Nummer 10 der bislang 660 Blogbeiträge: „Zwei, die auszogen, das Verruchtsein zu lernen“. Die Satire befasst sich mit einer Fernsehsendung des WDR, in der ein Paar einen Tangokurs besucht. Die unterschiedliche Tanzbegeisterung der Geschlechter kommt dort ebenso wunderbar zum Ausdruck wie alle Stereotypen, welche Journalisten zum Thema Tango gemeinhin einfallen. Absolut sehenswert!

Welches Fazit lässt sich ziehen? Alle Beiträge außer „Egon“ beziehen in irgendeiner Weise kritisch Position zu bestimmten Aspekten des Tango. Klar ist dies ein „Markenzeichen“ meines Blogs – obwohl knapp die Hälfte der Texte deutlich positiver gehalten ist. Eingang in die Spitzengruppe findet von denen jedoch kaum einer.

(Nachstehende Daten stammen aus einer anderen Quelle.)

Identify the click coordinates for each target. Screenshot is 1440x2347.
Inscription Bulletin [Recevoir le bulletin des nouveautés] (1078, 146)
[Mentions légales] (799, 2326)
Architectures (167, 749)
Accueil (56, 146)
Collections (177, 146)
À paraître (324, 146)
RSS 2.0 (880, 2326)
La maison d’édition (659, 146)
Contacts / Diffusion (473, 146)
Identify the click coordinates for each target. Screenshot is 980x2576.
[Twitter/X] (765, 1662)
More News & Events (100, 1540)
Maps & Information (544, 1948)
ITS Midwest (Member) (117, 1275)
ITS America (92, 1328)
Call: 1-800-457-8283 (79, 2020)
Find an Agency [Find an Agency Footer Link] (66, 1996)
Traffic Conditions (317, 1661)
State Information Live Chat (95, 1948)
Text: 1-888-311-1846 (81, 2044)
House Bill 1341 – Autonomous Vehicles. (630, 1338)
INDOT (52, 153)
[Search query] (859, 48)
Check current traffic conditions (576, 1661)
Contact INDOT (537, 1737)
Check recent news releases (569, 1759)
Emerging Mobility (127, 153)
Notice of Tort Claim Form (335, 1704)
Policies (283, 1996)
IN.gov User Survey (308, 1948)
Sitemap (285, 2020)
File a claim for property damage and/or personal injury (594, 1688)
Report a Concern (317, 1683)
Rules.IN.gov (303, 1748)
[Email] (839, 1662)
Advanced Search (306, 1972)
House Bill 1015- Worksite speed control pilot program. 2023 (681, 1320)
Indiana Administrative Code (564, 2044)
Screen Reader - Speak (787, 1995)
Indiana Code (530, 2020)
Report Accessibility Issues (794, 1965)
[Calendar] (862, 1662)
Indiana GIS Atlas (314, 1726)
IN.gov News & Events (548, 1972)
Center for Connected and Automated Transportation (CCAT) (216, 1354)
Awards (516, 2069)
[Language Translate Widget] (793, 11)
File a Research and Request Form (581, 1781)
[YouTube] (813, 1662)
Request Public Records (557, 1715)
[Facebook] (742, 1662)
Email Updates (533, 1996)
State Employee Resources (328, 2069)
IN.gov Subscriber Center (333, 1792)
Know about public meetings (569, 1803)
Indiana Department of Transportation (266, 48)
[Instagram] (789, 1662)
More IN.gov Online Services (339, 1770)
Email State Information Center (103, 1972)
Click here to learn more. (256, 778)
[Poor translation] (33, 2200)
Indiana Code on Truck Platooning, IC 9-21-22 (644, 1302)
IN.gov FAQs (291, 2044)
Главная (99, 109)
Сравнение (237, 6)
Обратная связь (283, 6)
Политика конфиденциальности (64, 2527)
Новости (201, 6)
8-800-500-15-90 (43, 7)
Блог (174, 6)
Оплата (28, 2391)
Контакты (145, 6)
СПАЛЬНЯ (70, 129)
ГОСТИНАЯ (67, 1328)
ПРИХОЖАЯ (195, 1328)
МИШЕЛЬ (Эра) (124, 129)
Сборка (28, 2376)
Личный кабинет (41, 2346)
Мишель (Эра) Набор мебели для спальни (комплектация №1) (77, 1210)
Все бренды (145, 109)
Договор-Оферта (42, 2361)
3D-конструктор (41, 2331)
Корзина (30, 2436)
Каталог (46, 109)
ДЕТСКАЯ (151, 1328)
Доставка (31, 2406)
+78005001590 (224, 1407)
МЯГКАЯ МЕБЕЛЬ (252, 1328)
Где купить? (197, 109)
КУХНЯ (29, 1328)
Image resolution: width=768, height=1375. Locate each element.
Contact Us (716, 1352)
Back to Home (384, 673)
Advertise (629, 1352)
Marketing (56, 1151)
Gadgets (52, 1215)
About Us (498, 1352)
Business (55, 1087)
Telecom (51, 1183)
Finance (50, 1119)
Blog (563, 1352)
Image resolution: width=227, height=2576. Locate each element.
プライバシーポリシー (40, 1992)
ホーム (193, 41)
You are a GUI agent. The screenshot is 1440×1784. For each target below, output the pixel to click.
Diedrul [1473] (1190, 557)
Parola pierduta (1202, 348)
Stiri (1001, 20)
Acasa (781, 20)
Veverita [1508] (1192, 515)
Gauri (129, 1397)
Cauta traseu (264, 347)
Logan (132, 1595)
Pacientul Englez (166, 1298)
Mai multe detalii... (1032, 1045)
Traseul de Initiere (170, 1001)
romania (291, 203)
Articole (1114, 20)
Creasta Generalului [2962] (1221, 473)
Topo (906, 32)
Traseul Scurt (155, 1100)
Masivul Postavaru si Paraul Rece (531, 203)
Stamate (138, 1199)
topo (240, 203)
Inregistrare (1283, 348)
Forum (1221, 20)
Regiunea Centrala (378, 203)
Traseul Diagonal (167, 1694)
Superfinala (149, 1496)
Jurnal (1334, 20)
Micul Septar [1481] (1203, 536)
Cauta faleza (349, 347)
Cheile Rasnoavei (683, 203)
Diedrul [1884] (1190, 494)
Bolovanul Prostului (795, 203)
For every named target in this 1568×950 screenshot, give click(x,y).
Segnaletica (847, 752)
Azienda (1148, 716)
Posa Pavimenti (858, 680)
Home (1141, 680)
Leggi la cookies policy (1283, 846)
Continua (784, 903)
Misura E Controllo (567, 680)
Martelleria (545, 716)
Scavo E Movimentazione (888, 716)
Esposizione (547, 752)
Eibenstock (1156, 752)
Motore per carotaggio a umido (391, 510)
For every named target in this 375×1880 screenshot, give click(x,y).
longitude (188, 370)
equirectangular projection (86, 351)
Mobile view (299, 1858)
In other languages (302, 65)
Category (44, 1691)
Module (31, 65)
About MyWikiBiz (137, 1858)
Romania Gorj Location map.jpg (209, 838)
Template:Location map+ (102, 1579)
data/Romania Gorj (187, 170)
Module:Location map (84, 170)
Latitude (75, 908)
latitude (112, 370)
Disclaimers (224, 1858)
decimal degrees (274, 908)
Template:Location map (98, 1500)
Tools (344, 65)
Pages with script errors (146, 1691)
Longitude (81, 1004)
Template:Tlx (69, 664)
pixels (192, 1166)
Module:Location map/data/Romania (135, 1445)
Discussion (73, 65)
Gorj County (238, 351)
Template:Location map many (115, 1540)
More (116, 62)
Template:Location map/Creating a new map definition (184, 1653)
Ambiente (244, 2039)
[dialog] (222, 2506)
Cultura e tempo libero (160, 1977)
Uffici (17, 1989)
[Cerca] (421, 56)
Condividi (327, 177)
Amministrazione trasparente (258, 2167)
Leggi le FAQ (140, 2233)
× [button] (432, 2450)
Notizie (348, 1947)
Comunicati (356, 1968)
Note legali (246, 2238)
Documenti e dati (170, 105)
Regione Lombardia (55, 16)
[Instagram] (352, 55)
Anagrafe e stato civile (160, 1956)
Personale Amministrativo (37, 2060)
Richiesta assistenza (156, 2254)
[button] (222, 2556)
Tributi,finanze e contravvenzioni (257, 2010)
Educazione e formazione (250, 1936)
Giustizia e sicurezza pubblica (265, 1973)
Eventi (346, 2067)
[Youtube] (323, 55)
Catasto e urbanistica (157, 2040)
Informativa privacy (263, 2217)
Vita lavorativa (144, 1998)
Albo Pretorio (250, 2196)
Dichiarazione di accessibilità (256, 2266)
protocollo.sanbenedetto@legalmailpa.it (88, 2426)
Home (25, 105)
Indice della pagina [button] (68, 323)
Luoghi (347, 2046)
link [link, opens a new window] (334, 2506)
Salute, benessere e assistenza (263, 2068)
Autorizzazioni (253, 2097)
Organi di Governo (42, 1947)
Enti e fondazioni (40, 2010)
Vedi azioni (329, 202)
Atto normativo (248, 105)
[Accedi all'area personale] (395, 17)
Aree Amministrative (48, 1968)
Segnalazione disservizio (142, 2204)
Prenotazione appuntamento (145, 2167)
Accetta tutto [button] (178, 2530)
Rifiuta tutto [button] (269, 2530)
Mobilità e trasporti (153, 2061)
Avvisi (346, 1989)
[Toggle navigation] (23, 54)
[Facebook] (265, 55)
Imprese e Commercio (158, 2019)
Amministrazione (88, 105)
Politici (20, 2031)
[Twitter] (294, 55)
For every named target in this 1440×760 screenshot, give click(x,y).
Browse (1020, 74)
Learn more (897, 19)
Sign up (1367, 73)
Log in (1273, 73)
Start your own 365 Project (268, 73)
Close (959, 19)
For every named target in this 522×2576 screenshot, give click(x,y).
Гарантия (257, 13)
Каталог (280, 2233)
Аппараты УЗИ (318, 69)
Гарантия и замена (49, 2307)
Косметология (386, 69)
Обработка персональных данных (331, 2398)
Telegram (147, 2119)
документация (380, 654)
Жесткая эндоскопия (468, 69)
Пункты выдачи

Die Kommentare (auch auf Facebook) fallen überwiegend lobend aus. Die Zeiten, wo satirische Anmerkungen zum Tango regelmäßig einen „Dschihad“ hervorriefen, sind weitgehend vorbei. Meine werten Gegner haben sich offensichtlich damit abgefunden, dass mich Verdammungen nicht zum Schweigen bringen. Und etliche Fans hat das Blog wohl auch. Beides ist gut so.

Was mich besonders freut: Es häufen sich die Eindrücke, dass selbst auf rein „traditionellen“ Milongas die strikte Begrenzung auf Musikeinspielungen vor 1960 bröckelt. Lange und hartnäckig genug haben ich und andere (auch durch hartnäckige Veröffentlichung von Beispielen und Playlists) dafür geworben. Allmählich äußern nun sogar ultimativ konservative DJs, man könne zeitgenössische „Coverbands“ durchaus einmal auflegen. Immerhin!

Die ziemlich verstiegene Sorge von Blogger-Kollegen und Kommentatoren, man wolle sich im Tango lieber nicht persönlich zu erkennen geben, kann ich überhaupt nicht teilen. Irgendwelche konkreten Nachteile im realen Tangoleben konnte ich nie feststellen – im Gegenteil: Ich werde auf Milongas freundlicher und entgegenkommender denn je behandelt. Meines Erachtens ist es ganz wichtig, als Person greifbar zu sein und nicht nur als Geistwesen durch den Tango zu wabern.    

Und vor allem: Kritische Beiträge von weiblichen Gastautoren erregen höchste Aufmerksamkeit. Es wird auch höchste Zeit, den Tango hierzulande aus dem Ghetto rein männlicher Betrachtungsweisen zu befreien. Die Bloggerinnen aus Berlin und meine Autorinnen stellen hoffnungsvolle Beispiele dar. Daher kann ich die Tangueras nur ermutigen, mir wieder einmal Gastbeiträge zukommen zu lassen. Eine große Leserschar ist ihnen sicher!

Wen es auch freuen oder ärgern wird: So kann und wird es weitergehen! Und sollte Ihnen einmal der Link zu meinem Blog abhandenkommen: Googeln Sie einfach „Tango Blog“ – und an erster Stelle der Suchergebnisse finden Sie… aber sehen Sie selbst!